Actualiza el fragmento sobre la ciudad de piedra desde "La calle Lavobiti" hasta "recordaban a Enver.", ambos incluidos, y escribe de nuevo ese pasaje con "aguardiente" sustituido por "raki".

• **Fragmento de texto**
──────────────────────────────

La calle Lavobiti subía en cuesta casi vertical a la parte más alta y más tradicional y una vez la bajamos andando pero luego hubo que subirla en coche. Y arriba estaban los bares más sabrosos y las tiendas extrañas donde se vendía de todo y mesas de madera con aguardiente en la calle y hasta algunas pintadas que recordaban a Enver Hoxha. Y uno adivinaba todo lo que habrían soportado aquellos rostros apergaminados y supervivientes bajo la dictadura de aquel tipo que hasta le ponía micrófonos a los muertos (como se ve en una novela de Kadaré). Sin embargo algunos jóvenes por juego recordaban a Enver.
Pero ni Enver había podido terminar con el sabor y las reminiscencias de aquella ciudad de piedra y de recuerdos. Fuimos a ver la casa Zekate en lo más alto, había salas con alfombras rojas fantasiosas , un cuarto con una enorme mesa baja en medio para bebidas y charlas, otro sobre una tarima donde las mujeres hilaban y sugerían sus deseos innombrables, cuartos rodeados de armarios empotrados donde cabrían los viejos abrigos o los vestidos de los antepasados, salas de invitados donde se colocaban en medio de la luz de cuento las tazas de té con los pasteles elípticos. Una anciana nos saludaba en el patio como si hubiéramos visitado los cuartos inciertos y apasionados de su memoria y nos parecía el retrato de la vida pasada. Y había casas perdidas en medio de las montañas, y el barrio Partizani en lo alto donde las casas con galerías colgantes y techos con estribos salientes nos elevaban, y el castillo con la Torre del Reloj y las terrazas y un avión espía norteamericano que los albaneses capturaron en 1957 y unas vistas increíbles sobre el río Drino. Y en una pared una inscripción se acordaba de Ismail Kadaré, el eterno premio Nobel en ciernes, que había hecho tanto por poner a Albania en la cabeza de la gente.

──────────────────────────────

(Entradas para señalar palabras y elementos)

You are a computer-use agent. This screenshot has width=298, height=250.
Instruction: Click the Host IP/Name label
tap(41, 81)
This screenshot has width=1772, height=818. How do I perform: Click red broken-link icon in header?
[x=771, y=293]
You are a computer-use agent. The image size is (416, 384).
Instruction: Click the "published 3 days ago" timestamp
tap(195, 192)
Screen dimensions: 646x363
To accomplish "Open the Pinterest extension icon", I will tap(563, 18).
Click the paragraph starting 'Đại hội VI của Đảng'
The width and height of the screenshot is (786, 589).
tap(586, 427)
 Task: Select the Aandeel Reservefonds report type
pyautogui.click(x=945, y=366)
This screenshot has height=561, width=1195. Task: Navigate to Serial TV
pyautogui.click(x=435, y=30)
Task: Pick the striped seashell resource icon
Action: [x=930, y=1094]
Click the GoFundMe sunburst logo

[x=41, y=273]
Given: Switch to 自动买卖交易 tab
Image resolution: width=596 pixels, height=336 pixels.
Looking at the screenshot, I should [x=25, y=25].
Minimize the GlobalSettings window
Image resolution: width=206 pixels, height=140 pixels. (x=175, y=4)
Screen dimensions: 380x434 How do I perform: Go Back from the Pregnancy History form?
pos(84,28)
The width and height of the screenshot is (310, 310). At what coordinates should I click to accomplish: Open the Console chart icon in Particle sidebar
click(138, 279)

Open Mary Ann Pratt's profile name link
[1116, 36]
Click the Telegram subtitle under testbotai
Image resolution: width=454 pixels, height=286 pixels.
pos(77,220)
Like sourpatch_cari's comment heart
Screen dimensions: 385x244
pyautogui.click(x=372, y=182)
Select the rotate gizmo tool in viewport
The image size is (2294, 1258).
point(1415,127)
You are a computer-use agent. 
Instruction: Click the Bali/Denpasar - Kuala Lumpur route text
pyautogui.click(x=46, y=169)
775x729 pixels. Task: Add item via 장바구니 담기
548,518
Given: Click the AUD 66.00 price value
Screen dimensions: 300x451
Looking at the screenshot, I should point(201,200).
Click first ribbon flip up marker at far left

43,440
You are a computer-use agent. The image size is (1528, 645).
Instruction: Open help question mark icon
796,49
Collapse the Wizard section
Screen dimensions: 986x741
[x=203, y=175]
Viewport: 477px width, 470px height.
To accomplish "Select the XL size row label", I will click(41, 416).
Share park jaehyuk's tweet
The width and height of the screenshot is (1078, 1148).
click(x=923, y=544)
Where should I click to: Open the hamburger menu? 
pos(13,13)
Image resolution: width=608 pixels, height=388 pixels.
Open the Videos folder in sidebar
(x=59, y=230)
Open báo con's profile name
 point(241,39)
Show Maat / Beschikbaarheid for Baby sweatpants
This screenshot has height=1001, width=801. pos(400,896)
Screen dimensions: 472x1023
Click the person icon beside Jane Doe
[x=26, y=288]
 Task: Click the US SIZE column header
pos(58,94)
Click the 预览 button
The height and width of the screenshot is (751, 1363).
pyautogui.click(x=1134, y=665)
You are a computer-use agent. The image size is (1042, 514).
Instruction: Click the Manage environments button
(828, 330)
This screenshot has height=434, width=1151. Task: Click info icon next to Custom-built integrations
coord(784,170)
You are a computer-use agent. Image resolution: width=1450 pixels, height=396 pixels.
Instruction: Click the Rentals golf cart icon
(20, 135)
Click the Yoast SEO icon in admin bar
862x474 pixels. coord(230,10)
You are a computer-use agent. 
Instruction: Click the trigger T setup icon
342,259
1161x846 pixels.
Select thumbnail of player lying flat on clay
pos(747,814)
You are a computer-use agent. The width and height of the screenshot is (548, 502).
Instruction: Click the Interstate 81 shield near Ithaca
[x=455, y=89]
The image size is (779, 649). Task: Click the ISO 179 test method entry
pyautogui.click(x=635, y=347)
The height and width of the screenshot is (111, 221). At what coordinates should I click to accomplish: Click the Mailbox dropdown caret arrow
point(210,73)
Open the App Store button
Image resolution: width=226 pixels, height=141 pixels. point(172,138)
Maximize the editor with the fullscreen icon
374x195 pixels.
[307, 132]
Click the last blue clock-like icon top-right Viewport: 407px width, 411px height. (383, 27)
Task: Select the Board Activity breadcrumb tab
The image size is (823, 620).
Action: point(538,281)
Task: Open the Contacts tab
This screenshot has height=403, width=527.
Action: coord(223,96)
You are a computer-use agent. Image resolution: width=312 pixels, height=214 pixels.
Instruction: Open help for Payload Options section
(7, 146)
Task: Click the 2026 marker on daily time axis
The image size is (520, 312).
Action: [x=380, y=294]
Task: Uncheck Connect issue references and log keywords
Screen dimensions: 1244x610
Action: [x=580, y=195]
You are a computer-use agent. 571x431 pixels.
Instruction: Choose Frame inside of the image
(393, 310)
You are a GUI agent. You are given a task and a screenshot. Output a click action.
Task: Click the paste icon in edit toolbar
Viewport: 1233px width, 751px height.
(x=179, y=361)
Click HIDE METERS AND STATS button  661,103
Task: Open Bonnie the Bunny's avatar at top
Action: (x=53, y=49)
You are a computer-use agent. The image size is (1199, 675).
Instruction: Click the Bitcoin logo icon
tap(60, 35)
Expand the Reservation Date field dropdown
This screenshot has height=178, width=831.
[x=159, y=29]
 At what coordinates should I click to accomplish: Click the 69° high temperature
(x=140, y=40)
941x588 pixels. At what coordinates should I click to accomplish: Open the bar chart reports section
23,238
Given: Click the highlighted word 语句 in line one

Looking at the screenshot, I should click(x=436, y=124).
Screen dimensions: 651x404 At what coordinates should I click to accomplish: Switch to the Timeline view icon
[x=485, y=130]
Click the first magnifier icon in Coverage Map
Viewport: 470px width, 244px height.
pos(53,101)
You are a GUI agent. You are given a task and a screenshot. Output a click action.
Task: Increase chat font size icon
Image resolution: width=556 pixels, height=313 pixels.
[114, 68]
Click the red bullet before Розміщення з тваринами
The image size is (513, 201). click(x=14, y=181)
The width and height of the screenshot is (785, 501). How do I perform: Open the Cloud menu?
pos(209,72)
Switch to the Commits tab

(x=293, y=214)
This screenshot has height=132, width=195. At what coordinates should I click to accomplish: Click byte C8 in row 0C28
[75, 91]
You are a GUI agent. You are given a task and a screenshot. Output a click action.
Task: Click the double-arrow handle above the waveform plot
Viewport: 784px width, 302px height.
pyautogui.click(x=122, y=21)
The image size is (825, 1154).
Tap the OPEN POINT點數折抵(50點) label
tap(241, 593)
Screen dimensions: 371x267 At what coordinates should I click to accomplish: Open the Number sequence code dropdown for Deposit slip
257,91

──────────────────────────────

• **Resultado del ejercicio**
La calle Lavobiti subía en cuesta casi vertical a la parte más alta y más tradicional y una vez la bajamos andando pero luego hubo que subirla en coche. Y arriba estaban los bares más sabrosos y las tiendas extrañas donde se vendía de todo y mesas de madera con raki en la calle y hasta algunas pintadas que recordaban a Enver Hoxha. Y uno adivinaba todo lo que habrían soportado aquellos rostros apergaminados y supervivientes bajo la dictadura de aquel tipo que hasta le ponía micrófonos a los muertos (como se ve en una novela de Kadaré). Sin embargo algunos jóvenes por juego recordaban a Enver.